O epidemiologista Pedro Hallal considera o Brasil como uma “fábrica de variantes” do novo coronavírus (Sars-CoV-2). Para o especialista, hoje o país representa uma “ameaça global” do ponto de vista sanitário e epidemiológico.
“O Brasil já é uma fábrica de variantes . A gente não ouviu falar da variante da Nova Zelândia, da variante australiana. E a gente não vai ouvir falar porque quanto mais circula o vírus, mais surgem novas variantes. Então, o Brasil representou e continua representando uma ameaça de saúde global por causa disso. Porque era um lugar onde ele não estava mais descontrolado”, pontua.

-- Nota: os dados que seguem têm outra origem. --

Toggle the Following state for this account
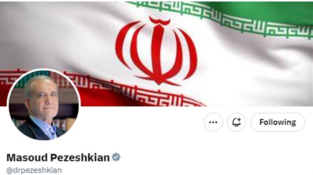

Na visão do pesquisador Adriano Massuda, a pandemia vai permanecer por um bom tempo no Brasil e a saída é apostar no monitoramento diário das infecções, principalmente com o aumento da testagem.
“Vamos precisar construir uma inteligência epidemiológica para monitorar o número de caso e o tipo de vírus que está circulando, porque no momento que se encontre novas cepas , é fundamental tomar medidas para bloquear essas variantes. O que aconteceu em Manaus, por exemplo, com a identificação de uma nova cepa e a transferência de pacientes para outras regiões do país, ajudou a disseminar a variante para todo o Brasil”, critica o médico sanitarista.